USS Stribling (DD-96) was a  in the United States Navy during World War I and the years following. She was the first ship named in honor of Cornelius Stribling.

Construction and commissioning
Stribling was laid down at Quincy, Massachusetts, on 14 December 1917 by the Fore River Shipbuilding Company. The ship was launched on 29 May 1918, sponsored by Miss Mary Calvert Stribling. The destroyer was commissioned at the Boston Navy Yard on 16 August 1918.

Service history
On 31 August 1918, Stribling departed New York to escort a convoy across the Atlantic Ocean. However, machinery trouble forced her back into New York the following day. After almost three weeks in port, she got underway again on 18 September 1918, this time as an escort to a Gibraltar-bound convoy. She fueled at Ponta Delgada in the Azores and made Gibraltar in early October 1918. From there, she sailed with a convoy for Marseilles on 10 October 1918. For the next month, she made several Gibraltar-to-Marseilles circuits with Allied convoys.
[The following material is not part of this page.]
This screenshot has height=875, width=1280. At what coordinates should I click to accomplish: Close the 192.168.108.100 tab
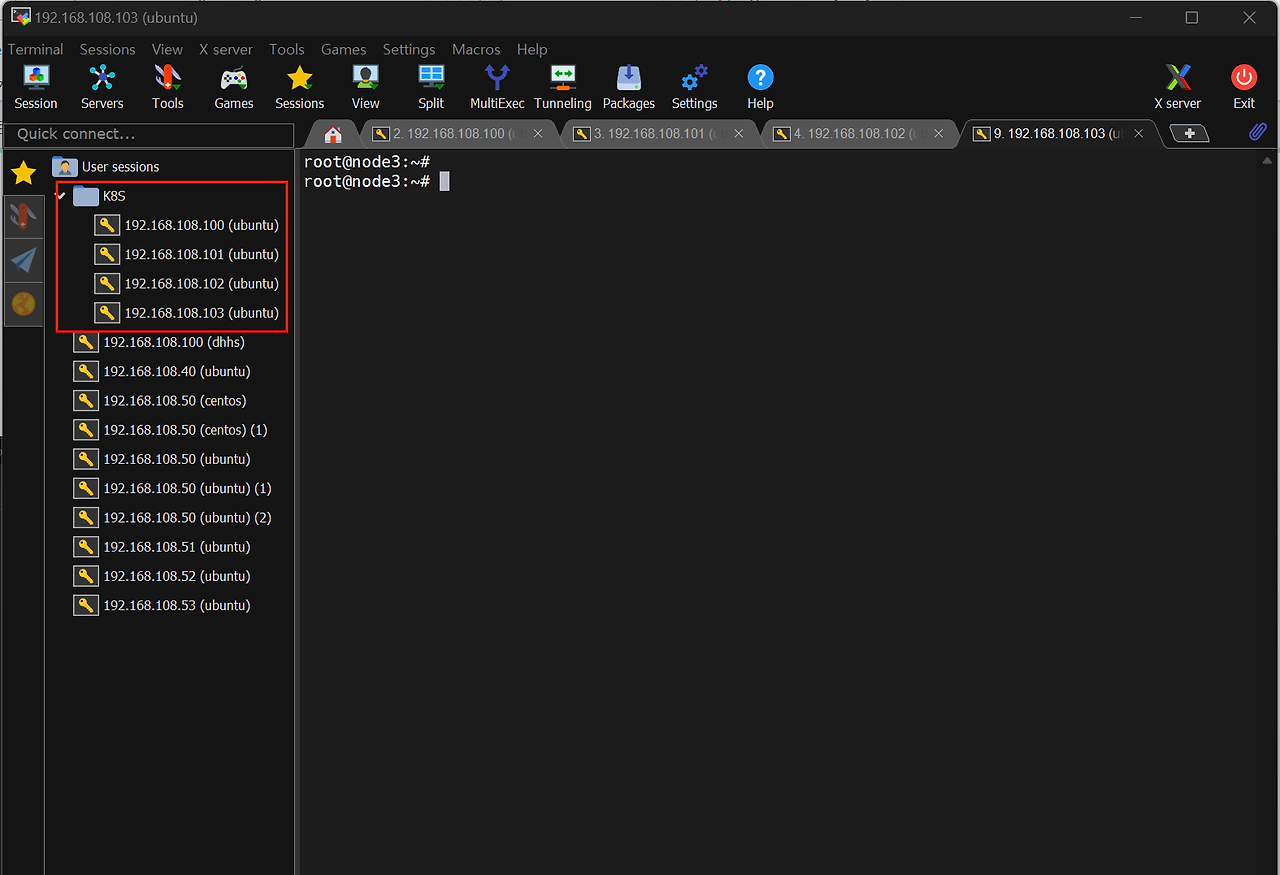(538, 133)
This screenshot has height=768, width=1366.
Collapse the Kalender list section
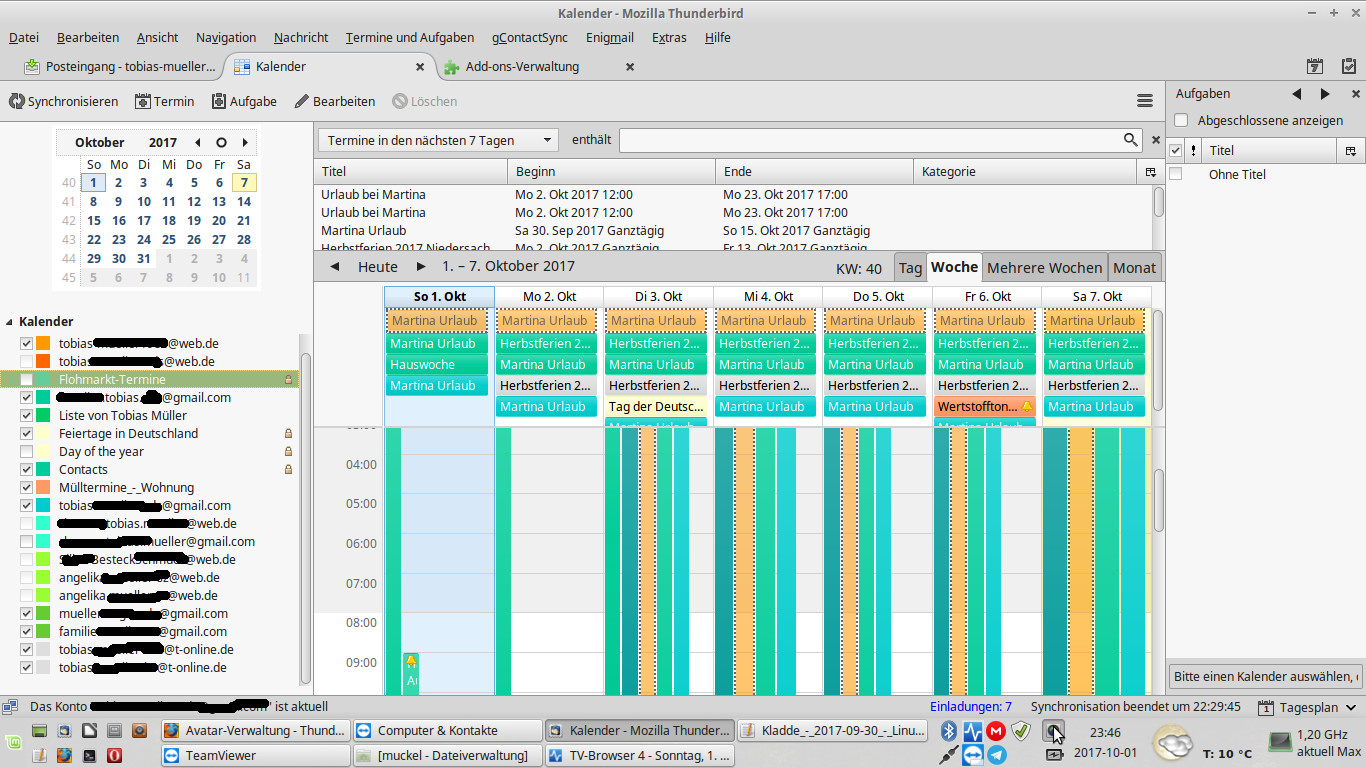point(10,322)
After the Armistice of 11 November 1918 that ended World War I, Stribling steamed to Venice, Italy, to investigate post-armistice conditions there and at various other ports on Italy's Adriatic coast and in Dalmatia. At the completion of that duty, she headed back to the United States, arriving home in July 1919. Stribling entered the Portsmouth Navy Yard for overhaul and repairs before being placed in reduced commission at Philadelphia. There, she was converted to a light minelayer and, on 17 July 1920, she was redesignated DM-1.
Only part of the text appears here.